#### DATASET RECORDS

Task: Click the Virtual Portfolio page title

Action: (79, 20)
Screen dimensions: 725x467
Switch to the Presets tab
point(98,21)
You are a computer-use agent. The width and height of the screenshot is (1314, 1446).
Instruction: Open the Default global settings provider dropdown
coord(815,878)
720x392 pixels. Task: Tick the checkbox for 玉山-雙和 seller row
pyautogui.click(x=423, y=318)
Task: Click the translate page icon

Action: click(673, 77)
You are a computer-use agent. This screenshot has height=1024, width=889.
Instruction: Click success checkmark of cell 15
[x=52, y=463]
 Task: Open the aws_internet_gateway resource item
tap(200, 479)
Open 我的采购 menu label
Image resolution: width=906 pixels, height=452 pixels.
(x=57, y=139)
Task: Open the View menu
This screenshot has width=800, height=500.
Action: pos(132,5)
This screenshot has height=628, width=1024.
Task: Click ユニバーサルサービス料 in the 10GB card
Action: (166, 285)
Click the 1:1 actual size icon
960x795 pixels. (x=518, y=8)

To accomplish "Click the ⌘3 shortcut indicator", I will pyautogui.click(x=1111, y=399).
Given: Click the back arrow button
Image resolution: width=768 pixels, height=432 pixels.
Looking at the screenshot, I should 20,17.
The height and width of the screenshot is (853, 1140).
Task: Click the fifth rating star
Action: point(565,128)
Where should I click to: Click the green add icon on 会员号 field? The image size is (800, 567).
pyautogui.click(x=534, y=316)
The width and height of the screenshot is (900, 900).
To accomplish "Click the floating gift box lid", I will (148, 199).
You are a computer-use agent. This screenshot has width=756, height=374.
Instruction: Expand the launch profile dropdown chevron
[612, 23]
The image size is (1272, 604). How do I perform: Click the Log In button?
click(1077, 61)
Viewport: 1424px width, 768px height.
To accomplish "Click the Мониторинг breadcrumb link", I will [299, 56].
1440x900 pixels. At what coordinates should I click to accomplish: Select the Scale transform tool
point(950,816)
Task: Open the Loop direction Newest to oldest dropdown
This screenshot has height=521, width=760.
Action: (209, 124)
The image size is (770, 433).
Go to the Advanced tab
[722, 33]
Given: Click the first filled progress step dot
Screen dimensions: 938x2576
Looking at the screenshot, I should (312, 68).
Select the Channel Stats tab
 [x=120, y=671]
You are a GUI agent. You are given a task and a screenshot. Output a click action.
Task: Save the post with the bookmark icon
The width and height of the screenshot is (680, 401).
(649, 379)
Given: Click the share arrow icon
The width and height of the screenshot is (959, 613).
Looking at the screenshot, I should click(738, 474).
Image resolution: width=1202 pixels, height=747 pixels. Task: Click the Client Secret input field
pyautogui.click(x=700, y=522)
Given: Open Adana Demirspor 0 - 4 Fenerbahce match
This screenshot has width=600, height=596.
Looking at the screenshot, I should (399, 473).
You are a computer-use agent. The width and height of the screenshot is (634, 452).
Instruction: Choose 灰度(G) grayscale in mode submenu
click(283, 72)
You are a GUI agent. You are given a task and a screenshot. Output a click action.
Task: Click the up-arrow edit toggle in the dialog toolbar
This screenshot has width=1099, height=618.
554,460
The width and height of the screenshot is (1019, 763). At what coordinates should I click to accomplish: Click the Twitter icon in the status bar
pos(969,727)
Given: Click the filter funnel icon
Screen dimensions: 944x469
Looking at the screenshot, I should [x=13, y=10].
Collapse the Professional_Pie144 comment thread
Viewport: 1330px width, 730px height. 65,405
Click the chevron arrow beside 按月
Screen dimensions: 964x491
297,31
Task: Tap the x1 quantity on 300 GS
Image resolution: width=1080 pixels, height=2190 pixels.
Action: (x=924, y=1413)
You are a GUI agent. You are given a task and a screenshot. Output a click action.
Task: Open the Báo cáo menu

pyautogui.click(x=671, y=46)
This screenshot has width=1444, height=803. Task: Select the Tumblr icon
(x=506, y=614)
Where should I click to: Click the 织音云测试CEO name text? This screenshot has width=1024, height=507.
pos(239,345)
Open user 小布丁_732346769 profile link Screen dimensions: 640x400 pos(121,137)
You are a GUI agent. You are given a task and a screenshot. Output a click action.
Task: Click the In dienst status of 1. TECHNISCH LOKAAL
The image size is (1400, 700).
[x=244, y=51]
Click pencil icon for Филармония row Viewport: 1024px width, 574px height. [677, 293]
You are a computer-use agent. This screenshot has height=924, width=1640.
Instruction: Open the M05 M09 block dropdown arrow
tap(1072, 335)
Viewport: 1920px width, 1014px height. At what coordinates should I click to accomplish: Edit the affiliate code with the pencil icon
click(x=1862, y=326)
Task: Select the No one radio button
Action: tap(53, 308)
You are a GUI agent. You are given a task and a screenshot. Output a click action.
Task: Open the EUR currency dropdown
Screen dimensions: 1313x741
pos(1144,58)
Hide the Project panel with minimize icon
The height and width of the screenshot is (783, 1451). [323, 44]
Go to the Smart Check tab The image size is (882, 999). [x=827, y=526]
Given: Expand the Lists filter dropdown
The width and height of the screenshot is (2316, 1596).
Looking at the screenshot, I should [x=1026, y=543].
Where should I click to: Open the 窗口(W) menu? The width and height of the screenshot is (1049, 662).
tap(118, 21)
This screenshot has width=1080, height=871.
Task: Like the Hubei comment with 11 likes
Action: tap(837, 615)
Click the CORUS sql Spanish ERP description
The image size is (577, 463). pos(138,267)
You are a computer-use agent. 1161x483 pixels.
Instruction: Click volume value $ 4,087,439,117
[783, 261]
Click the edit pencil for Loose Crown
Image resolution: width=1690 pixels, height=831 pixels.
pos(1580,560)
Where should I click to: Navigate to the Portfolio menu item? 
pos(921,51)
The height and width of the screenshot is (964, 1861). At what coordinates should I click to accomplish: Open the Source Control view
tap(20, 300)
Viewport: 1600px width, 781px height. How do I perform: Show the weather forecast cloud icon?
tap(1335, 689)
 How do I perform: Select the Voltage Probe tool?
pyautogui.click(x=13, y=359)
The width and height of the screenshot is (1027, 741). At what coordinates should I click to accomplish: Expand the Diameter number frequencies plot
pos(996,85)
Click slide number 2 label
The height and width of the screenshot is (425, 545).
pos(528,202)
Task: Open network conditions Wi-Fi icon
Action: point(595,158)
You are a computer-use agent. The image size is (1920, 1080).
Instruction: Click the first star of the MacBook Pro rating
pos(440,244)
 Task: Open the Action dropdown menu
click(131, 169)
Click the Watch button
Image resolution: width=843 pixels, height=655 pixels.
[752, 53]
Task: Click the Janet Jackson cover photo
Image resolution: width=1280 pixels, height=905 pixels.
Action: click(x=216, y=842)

#### GOAL OF THE EXERCISE
All of the data, start to finish: please output it exactly.

#### REPLY TO THE TASK
Task: Click the Virtual Portfolio page title

Action: (79, 20)
Screen dimensions: 725x467
Switch to the Presets tab
point(98,21)
You are a computer-use agent. The width and height of the screenshot is (1314, 1446).
Instruction: Open the Default global settings provider dropdown
coord(815,878)
720x392 pixels. Task: Tick the checkbox for 玉山-雙和 seller row
pyautogui.click(x=423, y=318)
Task: Click the translate page icon

Action: click(673, 77)
You are a computer-use agent. This screenshot has height=1024, width=889.
Instruction: Click success checkmark of cell 15
[x=52, y=463]
 Task: Open the aws_internet_gateway resource item
tap(200, 479)
Open 我的采购 menu label
Image resolution: width=906 pixels, height=452 pixels.
(x=57, y=139)
Task: Open the View menu
This screenshot has width=800, height=500.
Action: pos(132,5)
This screenshot has height=628, width=1024.
Task: Click ユニバーサルサービス料 in the 10GB card
Action: (166, 285)
Click the 1:1 actual size icon
960x795 pixels. (x=518, y=8)

To accomplish "Click the ⌘3 shortcut indicator", I will pyautogui.click(x=1111, y=399).
Given: Click the back arrow button
Image resolution: width=768 pixels, height=432 pixels.
Looking at the screenshot, I should 20,17.
The height and width of the screenshot is (853, 1140).
Task: Click the fifth rating star
Action: point(565,128)
Where should I click to: Click the green add icon on 会员号 field? The image size is (800, 567).
pyautogui.click(x=534, y=316)
The width and height of the screenshot is (900, 900).
To accomplish "Click the floating gift box lid", I will (148, 199).
You are a computer-use agent. This screenshot has width=756, height=374.
Instruction: Expand the launch profile dropdown chevron
[612, 23]
The image size is (1272, 604). How do I perform: Click the Log In button?
click(1077, 61)
Viewport: 1424px width, 768px height.
To accomplish "Click the Мониторинг breadcrumb link", I will [299, 56].
1440x900 pixels. At what coordinates should I click to accomplish: Select the Scale transform tool
point(950,816)
Task: Open the Loop direction Newest to oldest dropdown
This screenshot has height=521, width=760.
Action: (209, 124)
The image size is (770, 433).
Go to the Advanced tab
[722, 33]
Given: Click the first filled progress step dot
Screen dimensions: 938x2576
Looking at the screenshot, I should (312, 68).
Select the Channel Stats tab
 [x=120, y=671]
You are a GUI agent. You are given a task and a screenshot. Output a click action.
Task: Save the post with the bookmark icon
The width and height of the screenshot is (680, 401).
(649, 379)
Given: Click the share arrow icon
The width and height of the screenshot is (959, 613).
Looking at the screenshot, I should click(738, 474).
Image resolution: width=1202 pixels, height=747 pixels. Task: Click the Client Secret input field
pyautogui.click(x=700, y=522)
Given: Open Adana Demirspor 0 - 4 Fenerbahce match
This screenshot has width=600, height=596.
Looking at the screenshot, I should (399, 473).
You are a computer-use agent. The width and height of the screenshot is (634, 452).
Instruction: Choose 灰度(G) grayscale in mode submenu
click(283, 72)
You are a GUI agent. You are given a task and a screenshot. Output a click action.
Task: Click the up-arrow edit toggle in the dialog toolbar
This screenshot has width=1099, height=618.
554,460
The width and height of the screenshot is (1019, 763). At what coordinates should I click to accomplish: Click the Twitter icon in the status bar
pos(969,727)
Given: Click the filter funnel icon
Screen dimensions: 944x469
Looking at the screenshot, I should [x=13, y=10].
Collapse the Professional_Pie144 comment thread
Viewport: 1330px width, 730px height. 65,405
Click the chevron arrow beside 按月
Screen dimensions: 964x491
297,31
Task: Tap the x1 quantity on 300 GS
Image resolution: width=1080 pixels, height=2190 pixels.
Action: (x=924, y=1413)
You are a GUI agent. You are given a task and a screenshot. Output a click action.
Task: Open the Báo cáo menu

pyautogui.click(x=671, y=46)
This screenshot has width=1444, height=803. Task: Select the Tumblr icon
(x=506, y=614)
Where should I click to: Click the 织音云测试CEO name text? This screenshot has width=1024, height=507.
pos(239,345)
Open user 小布丁_732346769 profile link Screen dimensions: 640x400 pos(121,137)
You are a GUI agent. You are given a task and a screenshot. Output a click action.
Task: Click the In dienst status of 1. TECHNISCH LOKAAL
The image size is (1400, 700).
[x=244, y=51]
Click pencil icon for Филармония row Viewport: 1024px width, 574px height. [677, 293]
You are a computer-use agent. This screenshot has height=924, width=1640.
Instruction: Open the M05 M09 block dropdown arrow
tap(1072, 335)
Viewport: 1920px width, 1014px height. At what coordinates should I click to accomplish: Edit the affiliate code with the pencil icon
click(x=1862, y=326)
Task: Select the No one radio button
Action: tap(53, 308)
You are a GUI agent. You are given a task and a screenshot. Output a click action.
Task: Open the EUR currency dropdown
Screen dimensions: 1313x741
pos(1144,58)
Hide the Project panel with minimize icon
The height and width of the screenshot is (783, 1451). [323, 44]
Go to the Smart Check tab The image size is (882, 999). [x=827, y=526]
Given: Expand the Lists filter dropdown
The width and height of the screenshot is (2316, 1596).
Looking at the screenshot, I should [x=1026, y=543].
Where should I click to: Open the 窗口(W) menu? The width and height of the screenshot is (1049, 662).
tap(118, 21)
This screenshot has width=1080, height=871.
Task: Like the Hubei comment with 11 likes
Action: tap(837, 615)
Click the CORUS sql Spanish ERP description
The image size is (577, 463). pos(138,267)
You are a computer-use agent. 1161x483 pixels.
Instruction: Click volume value $ 4,087,439,117
[783, 261]
Click the edit pencil for Loose Crown
Image resolution: width=1690 pixels, height=831 pixels.
pos(1580,560)
Where should I click to: Navigate to the Portfolio menu item? 
pos(921,51)
The height and width of the screenshot is (964, 1861). At what coordinates should I click to accomplish: Open the Source Control view
tap(20, 300)
Viewport: 1600px width, 781px height. How do I perform: Show the weather forecast cloud icon?
tap(1335, 689)
 How do I perform: Select the Voltage Probe tool?
pyautogui.click(x=13, y=359)
The width and height of the screenshot is (1027, 741). At what coordinates should I click to accomplish: Expand the Diameter number frequencies plot
pos(996,85)
Click slide number 2 label
The height and width of the screenshot is (425, 545).
pos(528,202)
Task: Open network conditions Wi-Fi icon
Action: point(595,158)
You are a computer-use agent. The image size is (1920, 1080).
Instruction: Click the first star of the MacBook Pro rating
pos(440,244)
 Task: Open the Action dropdown menu
click(131, 169)
Click the Watch button
Image resolution: width=843 pixels, height=655 pixels.
[752, 53]
Task: Click the Janet Jackson cover photo
Image resolution: width=1280 pixels, height=905 pixels.
Action: click(x=216, y=842)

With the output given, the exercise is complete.